Assignment: Lay out the listing below as a numbered list, from the line containing "Find the location" down to the line containing "pay-with-store-credits-button: Pay With", both included, with blank lines omitted. Leave the pictures out of the answer.

Given records:

= Beginning of Section =

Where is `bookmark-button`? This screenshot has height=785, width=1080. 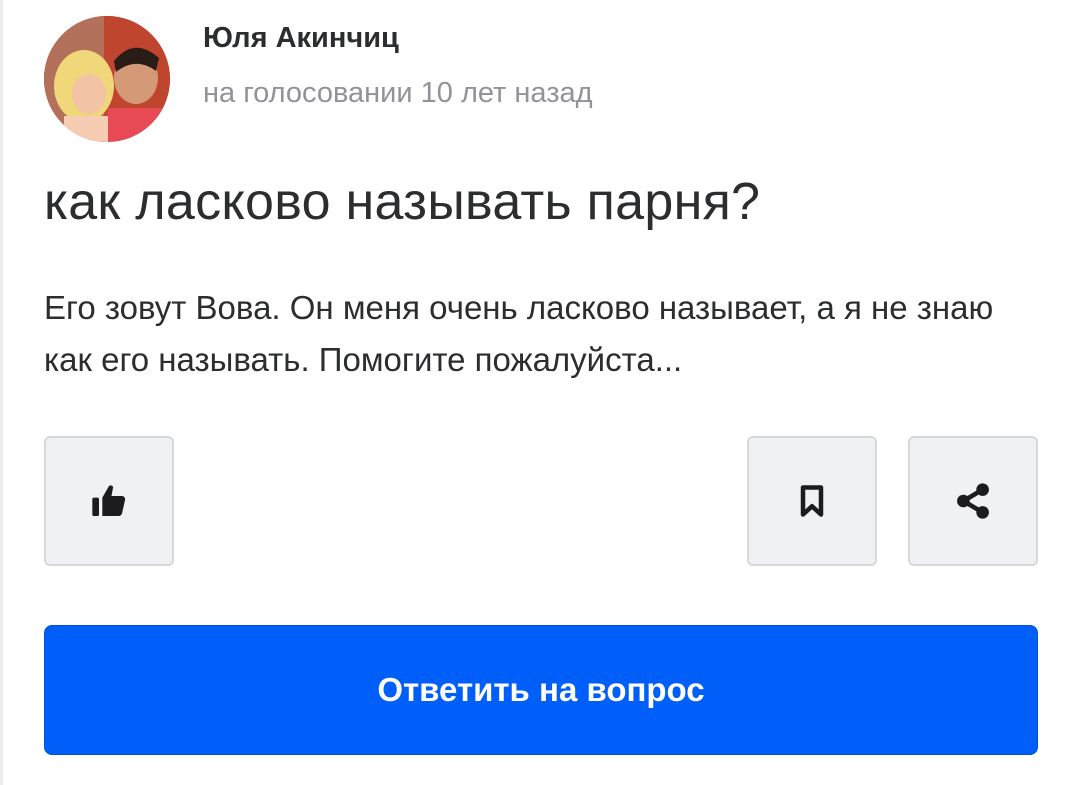 bookmark-button is located at coordinates (812, 501).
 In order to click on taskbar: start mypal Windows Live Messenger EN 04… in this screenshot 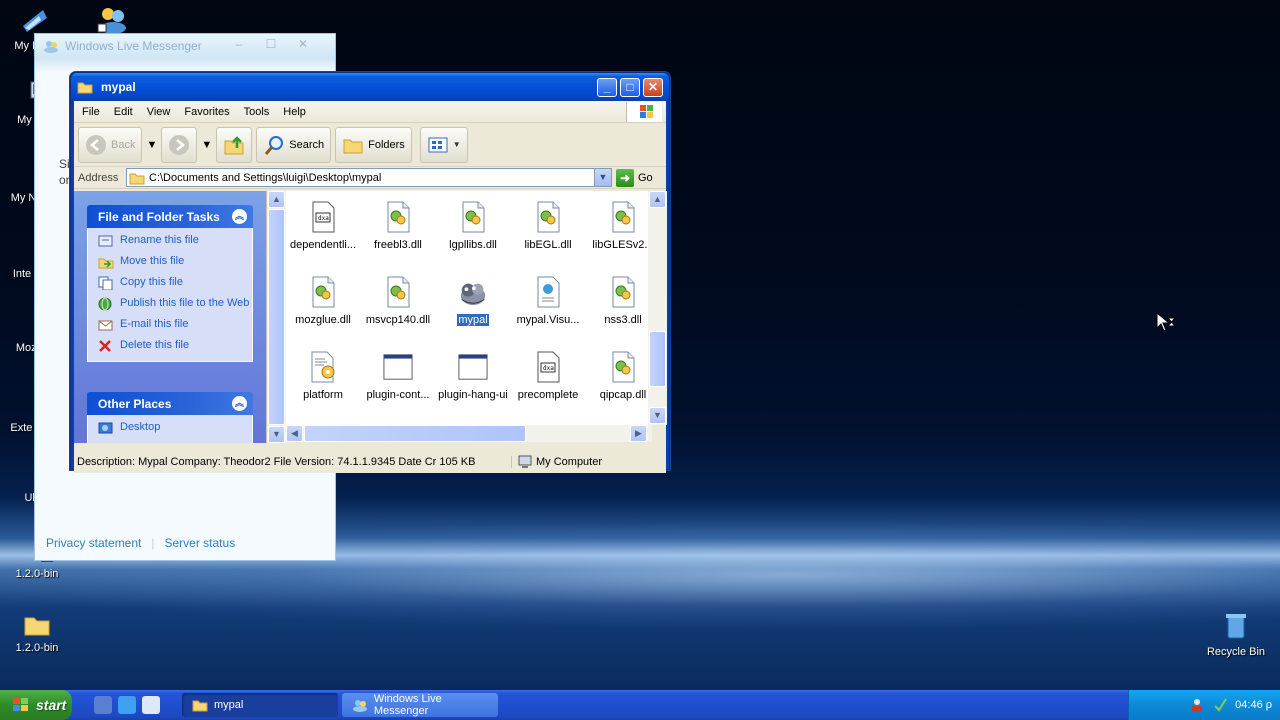, I will do `click(640, 705)`.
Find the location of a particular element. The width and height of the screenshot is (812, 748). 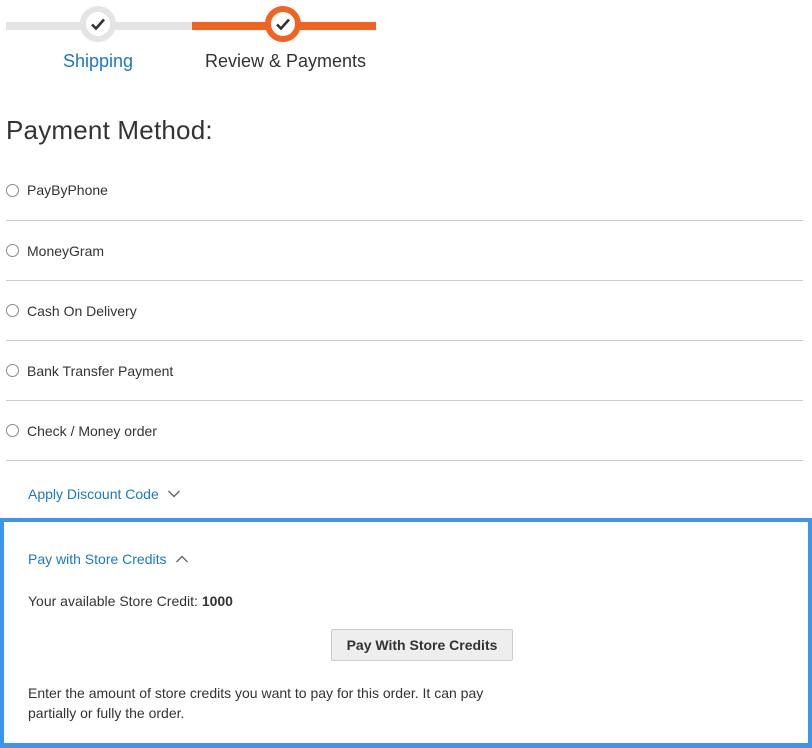

pay-with-store-credits-button: Pay With Store Credits is located at coordinates (422, 645).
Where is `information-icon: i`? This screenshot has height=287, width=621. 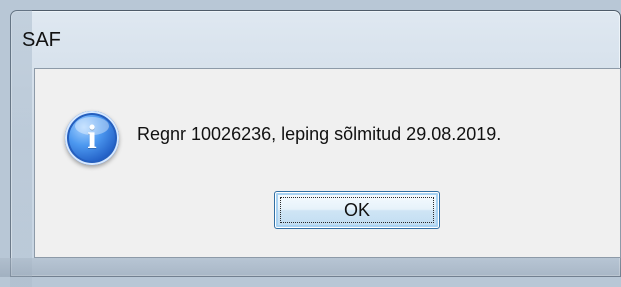
information-icon: i is located at coordinates (92, 138).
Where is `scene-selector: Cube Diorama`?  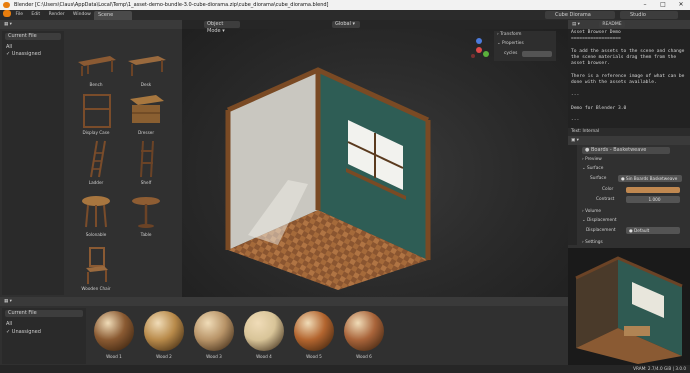 scene-selector: Cube Diorama is located at coordinates (580, 15).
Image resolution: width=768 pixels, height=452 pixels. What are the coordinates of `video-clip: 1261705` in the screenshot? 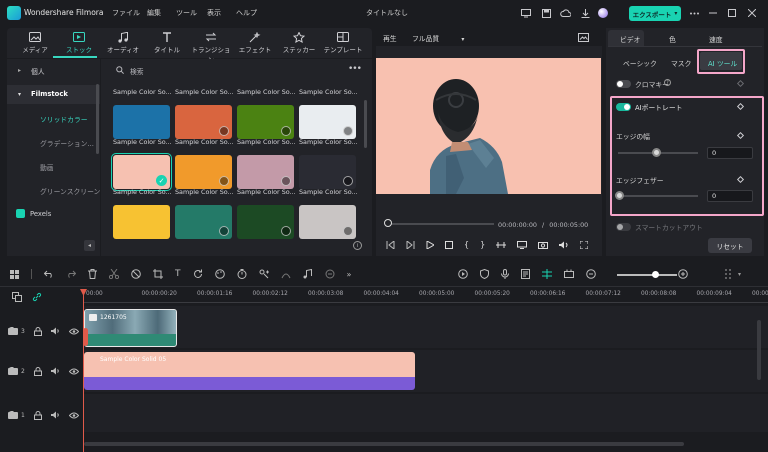 It's located at (130, 328).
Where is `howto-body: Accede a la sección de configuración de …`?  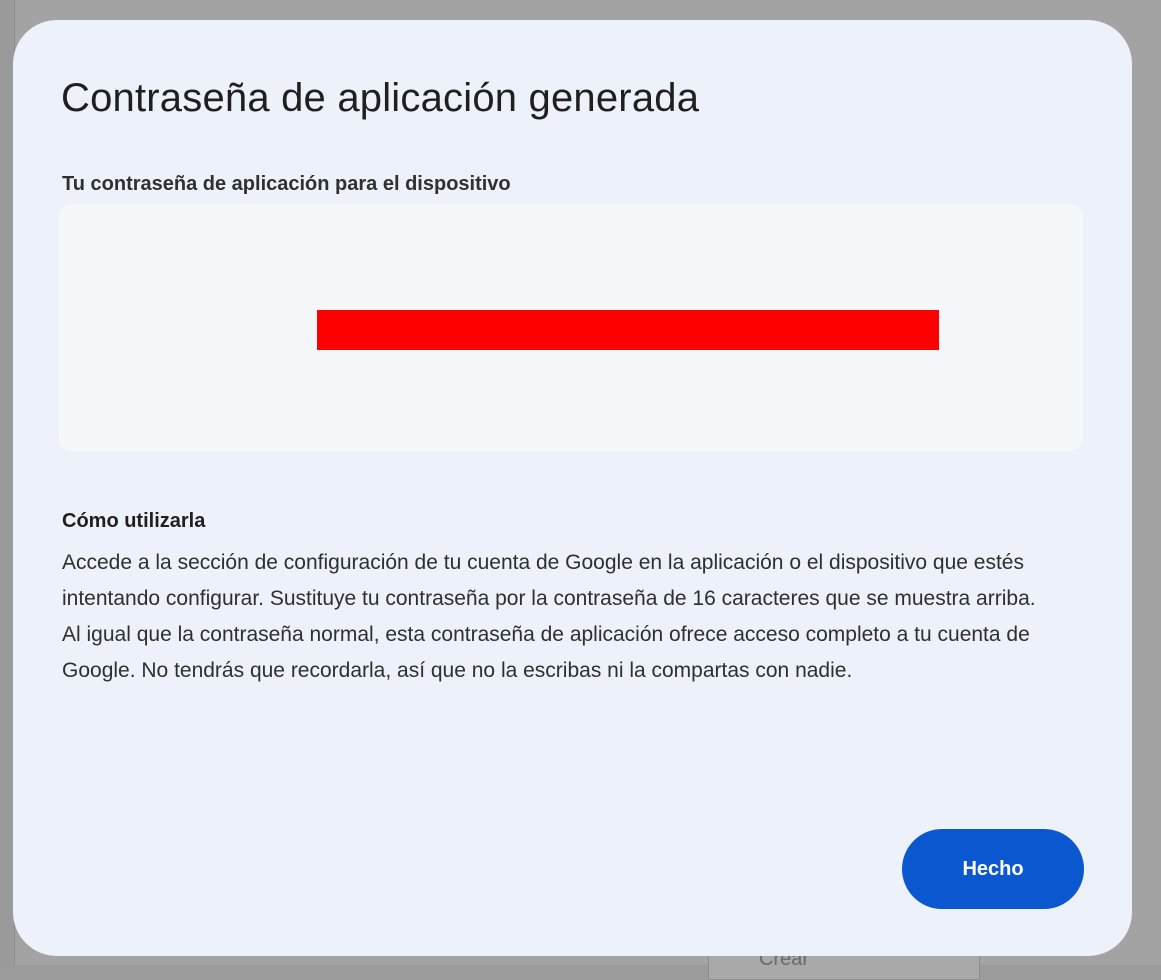 howto-body: Accede a la sección de configuración de … is located at coordinates (567, 617).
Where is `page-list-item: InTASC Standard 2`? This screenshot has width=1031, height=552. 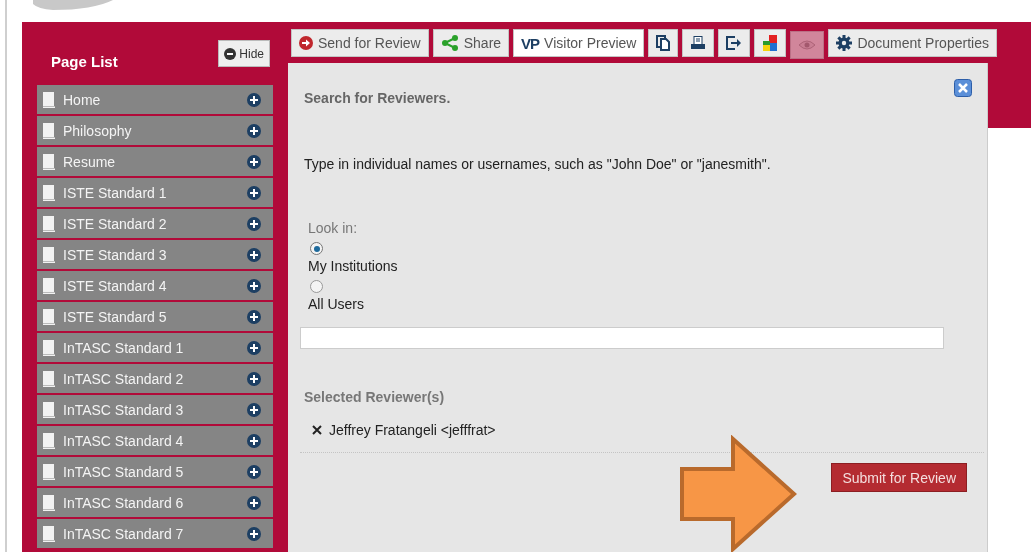 page-list-item: InTASC Standard 2 is located at coordinates (155, 380).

= End of Section =

Solution:
1. Find the location of a particular element. The width and height of the screenshot is (812, 748). 
2. pay-with-store-credits-button: Pay With Store Credits is located at coordinates (422, 645).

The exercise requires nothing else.